For ticketholders at early previews of the Broadway Fela!, the main question to reverberate is, How big of an ass are you willing to make of yourself while trying to do the Clock? Hopefully, a huge one. Arriving immediately after the “Breaking It Down” mini-lecture, the Clock is the point in the show in which Fela orders everyone in the house to stand and learn to shake their hips, ideally jutting out their asses in specific directions at his command, corresponding to the hands on a clock: “3 and 9!” he yells, and you jut repeatedly right to left; “12 and 6!” and you jut repeatedly back and forth, ideally not inadvertently colliding with the stranger in front of or behind you. By the time he’s calling out “419!” (the Nigerian criminal code for fraud, incidentally), some people have gotten really good at this, but most, delightfully, have not.
It goes without saying that this looks hilarious, folks of wildly varying ages, ethnicities, and temperaments all jiggling semi-metronomically, nicely summing up the awkward but eventually possibly transcendent process by which Fela! and Broadway are attempting to acclimate to each other. During one preview, folks actually head down the aisles to get closer to the stage for the Clock, like it’s a rock concert. Two young white women talk strategy: “It took me three years,” the expert one tells the struggling one.
Is it hard, from Fela’s perspective, not to crack up at all this? “Maybe if Sahr was looking at it, it would be funny,” says Ngaujah with a laugh, ringing in during one of his off days. “From Fela’s perspective, it’s really nice to see everybody give it a go, and I have seen a few funny situations working out of people’s hips. But ultimately, it’s just really nice to see so many people actually try. That’s the coolest thing, really. Because people will stand—it’s one thing for people to stand up and just kind of stand there and stare at the stage. But when we see these old chaps really tryin’ to move those hips, it’s really—it’s fresh. I really like it a lot.”
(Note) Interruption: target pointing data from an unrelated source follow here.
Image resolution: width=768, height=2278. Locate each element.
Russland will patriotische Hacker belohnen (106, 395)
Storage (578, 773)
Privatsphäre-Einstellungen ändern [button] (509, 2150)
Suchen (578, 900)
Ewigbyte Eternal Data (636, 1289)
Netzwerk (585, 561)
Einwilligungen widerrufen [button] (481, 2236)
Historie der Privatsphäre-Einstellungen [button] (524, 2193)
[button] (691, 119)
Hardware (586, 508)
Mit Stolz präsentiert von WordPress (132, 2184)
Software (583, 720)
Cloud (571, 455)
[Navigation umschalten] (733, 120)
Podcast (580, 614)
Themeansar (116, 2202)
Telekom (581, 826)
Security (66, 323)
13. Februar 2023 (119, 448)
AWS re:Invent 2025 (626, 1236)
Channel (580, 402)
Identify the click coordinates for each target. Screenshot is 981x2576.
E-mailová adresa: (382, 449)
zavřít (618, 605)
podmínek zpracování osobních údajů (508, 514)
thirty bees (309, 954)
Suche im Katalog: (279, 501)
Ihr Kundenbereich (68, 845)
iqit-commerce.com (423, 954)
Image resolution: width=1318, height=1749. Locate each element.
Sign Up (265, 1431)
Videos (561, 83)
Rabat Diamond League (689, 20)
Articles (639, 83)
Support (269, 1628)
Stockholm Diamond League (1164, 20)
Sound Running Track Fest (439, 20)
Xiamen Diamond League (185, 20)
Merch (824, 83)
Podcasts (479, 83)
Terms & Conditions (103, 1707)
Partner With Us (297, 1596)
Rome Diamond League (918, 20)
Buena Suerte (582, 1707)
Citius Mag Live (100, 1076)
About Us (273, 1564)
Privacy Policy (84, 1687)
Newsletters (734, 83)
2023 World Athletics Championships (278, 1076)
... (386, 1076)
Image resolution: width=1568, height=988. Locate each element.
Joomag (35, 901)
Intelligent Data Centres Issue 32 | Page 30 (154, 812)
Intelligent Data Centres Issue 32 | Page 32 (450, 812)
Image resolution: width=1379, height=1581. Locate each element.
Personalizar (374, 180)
Though it’s safe to say the Clock isn’t going anywhere, the rest of Fela! is still at least somewhat in flux. Two days after my preview, the early second-act tune “Shuffering and Shmiling” is cut entirely, partly due to time concerns, partly because there were too many mellow tunes in a row coming out of intermission, and the sooner you get to “Zombie”—one of Fela’s biggest hits, and here perhaps the biggest showcase for Jones’s explosive choreography—the better. This last-minute futzing, though, is unlikely to affect the show’s core exuberance. McLean recalls a friend’s reaction after that press party: “She said, ‘It doesn’t look like they’re pretending to have a good time.’ Which I think is huge. ‘Cause we went and saw—I’ll name names—we went and saw Memphis, and I thought it was a really good quality, very quality performance. Very professional Broadway presentation. I feel like they were all pretending to have a good time. They were pretending—they were acting.”
At its best, no one onstage at Fela! seems to be acting, including Fela. “Some people say I would never perform again,” he crows at the onset. “But here we arrrrre.” He doesn’t mean “on Broadway,” but he might as well. Later, at the show’s conclusion: “Music is our weapon. We are going to be here tomorrow. And the day after that. We will be here forever.” You want to believe him. So you do.